Com seu show de uma noite, Kamaiyah se tornou a primeira rapper feminina a ser a atração principal do Fox, que funciona como um local de música ao vivo desde 1996. A artista veterana disse que usou os lucros do show para expandir sua produção e contratar uma banda ao vivo, estabelecendo as bases para um caso lendário.

“Eu senti como se fosse um aniversário de 10 anos, (e) o show tinha que ser assim. Não só isso, (mas) eu venho muito aqui com artistas da área”, disse a nativa de Oakland, Califórnia, com franqueza, à VIBE antes de sua apresentação. “Sinto que há uma lacuna entre o estrelato e o dinheiro. Às vezes, não se trata de dinheiro, mas de experiência, e prefiro dar experiência às pessoas, porque assim você ganha mais dinheiro.”

Amigos entusiasmados, familiares e membros da equipe se reuniram no espaço apertado do térreo do local. Frutas, doses de gengibre, bebidas de musgo marinho, chá e água estavam disponíveis, de acordo com seu estilo de vida sem álcool e compromisso com a sobriedade. Na verdade, ela incentiva as pessoas ao seu redor a fazerem escolhas de estilo de vida semelhantes.

“Muitas pessoas não se importam com sua base de fãs quando chegam a um determinado ponto de suas carreiras”, ela continua. “Eles sentem que já ultrapassei o nível de necessidade de tocar nas pessoas, mas não sinto que você pare de precisar tocar nas pessoas, e é algo tão simples quanto dar-lhes um lenço na cabeça.”

Gerações de sucessos e estrelas da festa da Bay Area, incluindo D-Lo, Too $hort, SOB x RBE, Mac Dre, Keyshia Cole, P-Lo, Dru Down, Mike Sherm e mais, ecoaram pelo salão de baile. UM som viral do TikTok onde uma mulher chamada terça-feira proclamou corajosamente: “West Oakland vadia!” provocou uma reação estrondosa quando todos os presentes aplaudiram orgulhosamente a pessoa ao lado deles e balançaram para frente e para trás compartilhando admiração por sua cidade natal.

Kamaiyah homenageia seu falecido irmão (foto atrás dela) enquanto canta “For My Dawg”.

DeAndre Forks

Depois de uma rápida verificação de temperatura e um apelo ao público para gritar cada vez mais alto e com mais fanatismo, chegou a hora de Kamaiyah voltar para casa com o selo da cidade como rainha reinante. Embora a mixtape clássica tenha reacendido noites nostálgicas de suborno alimentadas por bebida barata regada com gelo em copos Solo vermelhos sem marca, ela não dependia de anseios sentimentais e memórias nebulosas para satisfação. As cortinas se abriram para revelar um gueto improvisado no palco, espelhando a capa da mixtape. A banda ao vivo estava pronta para entregar uma nova interpretação do que é indiscutivelmente um projeto essencial.

A jovem de 34 anos, que comemorou seu aniversário na véspera, brilhou nos holofotes. Suas tranças frescas foram cuidadosamente tecidas sob seu lenço estampado característico, que era embelezado com pedras preciosas que refletiam as luzes estroboscópicas. Dos bastidores até a varanda do teatro, a energia era inegável.

De “Ni**as” a “How Does It Feel” a “F**k It Up” e tudo mais, ela cantou os retrocessos e seus fãs se juntaram a cada verso. Ela cantou com emoção “For My Dawg”, que cantou pela primeira vez em anos após a perda de seu irmão, cuja batalha contra o câncer é o foco da peça. As lágrimas rolaram e o público expressou sua tristeza batendo palmas e cantando em apoio.
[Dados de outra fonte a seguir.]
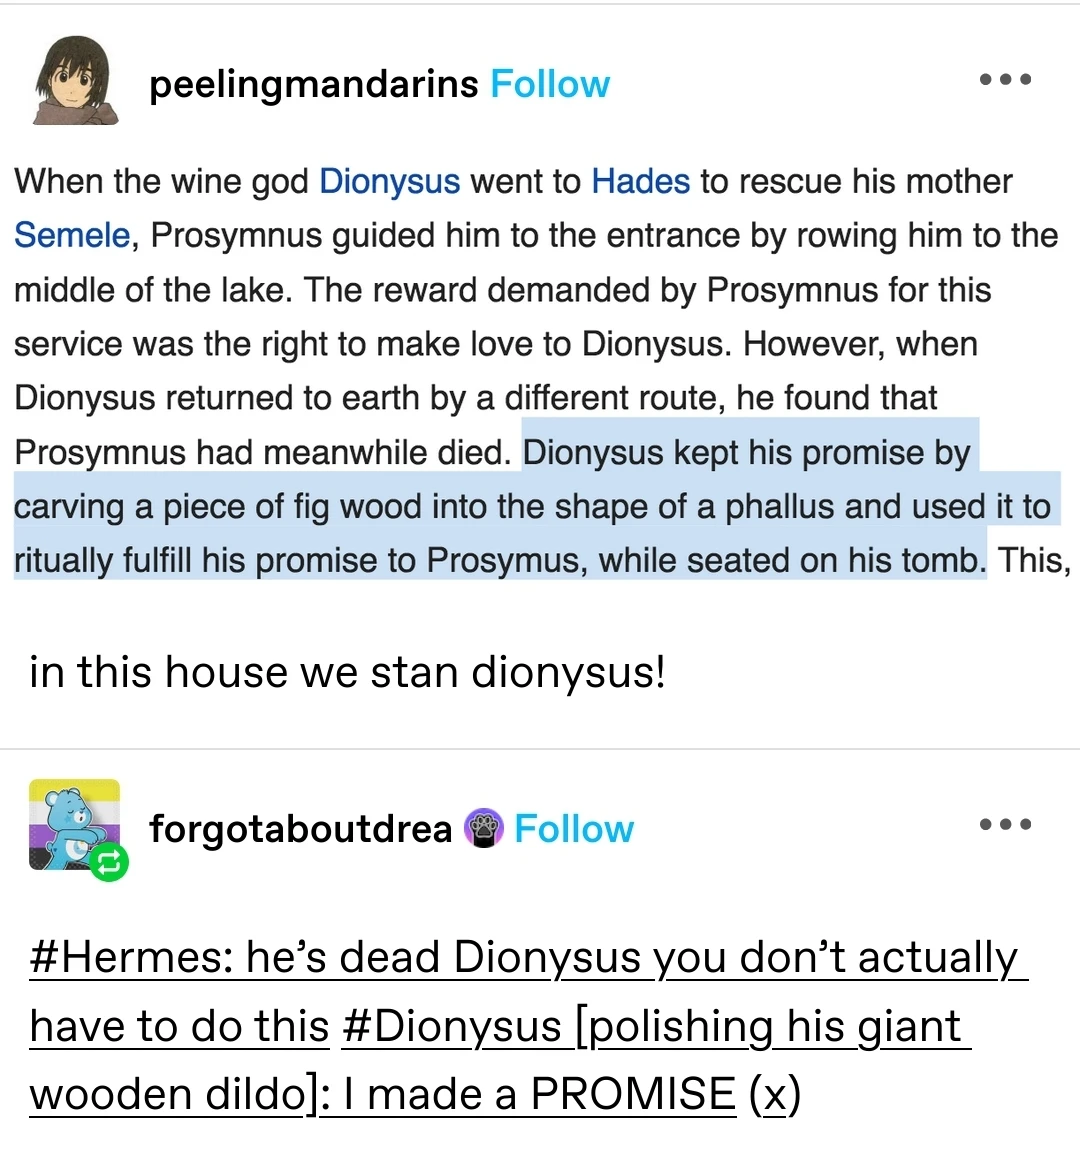
Task: Click the "in this house we stan dionysus!" caption
Action: (347, 673)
No entanto, Kamaiyah não manteve os holofotes para si mesma. Para homenagear o talento de Oakland, ela foi acompanhada no palco por 1Umbrella, BossLife Big Spence, Young Bari, G-Eazy, Lil Kayla e E-40. O amor também se espalhou pelo Centro-Oeste, com um reconhecimento consciente do espírito musical que Oakland e Detroit partilhavam através de uma actuação de Sada Baby.
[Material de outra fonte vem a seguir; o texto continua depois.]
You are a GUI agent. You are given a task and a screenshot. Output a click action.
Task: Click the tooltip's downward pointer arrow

Todo o show foi um exemplo do poder criativo exibido em The Town, principalmente a genialidade de Kamaiyah. Com uma energia apaixonada, ela dançou, fez rap, cantou e interagiu com os fãs no palco sem perder o ritmo.
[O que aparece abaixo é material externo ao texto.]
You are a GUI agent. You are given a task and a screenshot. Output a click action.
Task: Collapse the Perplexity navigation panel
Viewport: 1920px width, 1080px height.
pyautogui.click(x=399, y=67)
“Sinto que tenho clareza agora”, ela revela em nossa conversa. “Penso na minha vida daqui a 20 anos. Como será isso e (o que) eu mais gostaria de ser?”

Kamaiyah é importante para a rica história musical de Oakland. Se o tão esperado show de aniversário for alguma indicação de sua carreira, então seu futuro já está traçado.